-- Start of Records shown --

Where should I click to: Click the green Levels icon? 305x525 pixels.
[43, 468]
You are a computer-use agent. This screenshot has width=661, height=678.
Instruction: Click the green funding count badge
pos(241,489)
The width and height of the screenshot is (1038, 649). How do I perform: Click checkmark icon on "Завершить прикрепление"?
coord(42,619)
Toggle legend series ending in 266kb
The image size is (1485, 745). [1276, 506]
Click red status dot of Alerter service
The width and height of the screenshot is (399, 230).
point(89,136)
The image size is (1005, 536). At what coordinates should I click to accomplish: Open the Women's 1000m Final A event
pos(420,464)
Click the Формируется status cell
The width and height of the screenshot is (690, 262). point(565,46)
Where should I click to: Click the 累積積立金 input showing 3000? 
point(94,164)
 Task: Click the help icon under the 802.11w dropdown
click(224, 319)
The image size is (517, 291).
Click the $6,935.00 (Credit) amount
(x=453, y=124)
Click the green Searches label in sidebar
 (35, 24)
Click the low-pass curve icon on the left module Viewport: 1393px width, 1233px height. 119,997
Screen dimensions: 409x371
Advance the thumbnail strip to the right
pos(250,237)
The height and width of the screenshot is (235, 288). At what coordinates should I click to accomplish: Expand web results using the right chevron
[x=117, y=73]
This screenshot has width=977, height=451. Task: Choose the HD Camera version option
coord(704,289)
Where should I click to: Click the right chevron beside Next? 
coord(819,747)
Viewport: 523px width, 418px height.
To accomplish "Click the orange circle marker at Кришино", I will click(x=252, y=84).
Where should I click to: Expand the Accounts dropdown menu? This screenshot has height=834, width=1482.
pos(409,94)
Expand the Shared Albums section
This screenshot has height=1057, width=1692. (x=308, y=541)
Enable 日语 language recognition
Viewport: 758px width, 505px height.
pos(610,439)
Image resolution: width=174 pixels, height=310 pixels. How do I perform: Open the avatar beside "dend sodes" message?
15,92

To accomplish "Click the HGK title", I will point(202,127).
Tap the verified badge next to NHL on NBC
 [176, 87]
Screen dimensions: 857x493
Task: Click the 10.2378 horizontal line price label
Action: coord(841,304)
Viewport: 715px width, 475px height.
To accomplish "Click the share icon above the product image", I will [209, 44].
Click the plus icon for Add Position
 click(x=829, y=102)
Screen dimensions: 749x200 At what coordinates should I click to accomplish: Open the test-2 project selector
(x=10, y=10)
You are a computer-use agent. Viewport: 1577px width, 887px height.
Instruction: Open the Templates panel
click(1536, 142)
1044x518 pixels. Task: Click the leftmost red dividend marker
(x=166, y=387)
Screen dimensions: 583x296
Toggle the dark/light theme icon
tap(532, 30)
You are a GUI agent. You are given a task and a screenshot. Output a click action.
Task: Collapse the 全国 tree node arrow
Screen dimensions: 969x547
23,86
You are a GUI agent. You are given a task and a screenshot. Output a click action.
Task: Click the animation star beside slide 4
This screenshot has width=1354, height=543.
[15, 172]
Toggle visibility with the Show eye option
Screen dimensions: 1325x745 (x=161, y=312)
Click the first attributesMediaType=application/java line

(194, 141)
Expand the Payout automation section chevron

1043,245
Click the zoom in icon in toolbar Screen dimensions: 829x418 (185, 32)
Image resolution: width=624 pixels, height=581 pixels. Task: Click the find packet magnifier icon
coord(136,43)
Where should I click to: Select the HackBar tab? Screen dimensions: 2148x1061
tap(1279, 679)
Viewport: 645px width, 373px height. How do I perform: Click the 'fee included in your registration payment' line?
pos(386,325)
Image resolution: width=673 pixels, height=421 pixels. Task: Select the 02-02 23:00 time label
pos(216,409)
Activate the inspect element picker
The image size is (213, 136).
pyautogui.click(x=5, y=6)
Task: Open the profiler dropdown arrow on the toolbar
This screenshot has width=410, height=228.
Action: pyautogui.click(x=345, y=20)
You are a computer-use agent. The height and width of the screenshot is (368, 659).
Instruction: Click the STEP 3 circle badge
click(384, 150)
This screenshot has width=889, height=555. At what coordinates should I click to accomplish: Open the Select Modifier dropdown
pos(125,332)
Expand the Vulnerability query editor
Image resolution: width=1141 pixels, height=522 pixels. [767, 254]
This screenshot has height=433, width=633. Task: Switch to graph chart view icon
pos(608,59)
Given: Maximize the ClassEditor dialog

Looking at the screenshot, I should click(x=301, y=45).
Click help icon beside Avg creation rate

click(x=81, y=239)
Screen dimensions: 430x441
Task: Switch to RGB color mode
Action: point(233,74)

-- End of Records shown --

_What you need to do_: Retype the records exactly, covering the stretch from the line that contains "This screenshot has height=433, width=633." through the end of the records.

_The response_:
This screenshot has height=433, width=633. Task: Switch to graph chart view icon
pos(608,59)
Given: Maximize the ClassEditor dialog

Looking at the screenshot, I should click(x=301, y=45).
Click help icon beside Avg creation rate

click(x=81, y=239)
Screen dimensions: 430x441
Task: Switch to RGB color mode
Action: point(233,74)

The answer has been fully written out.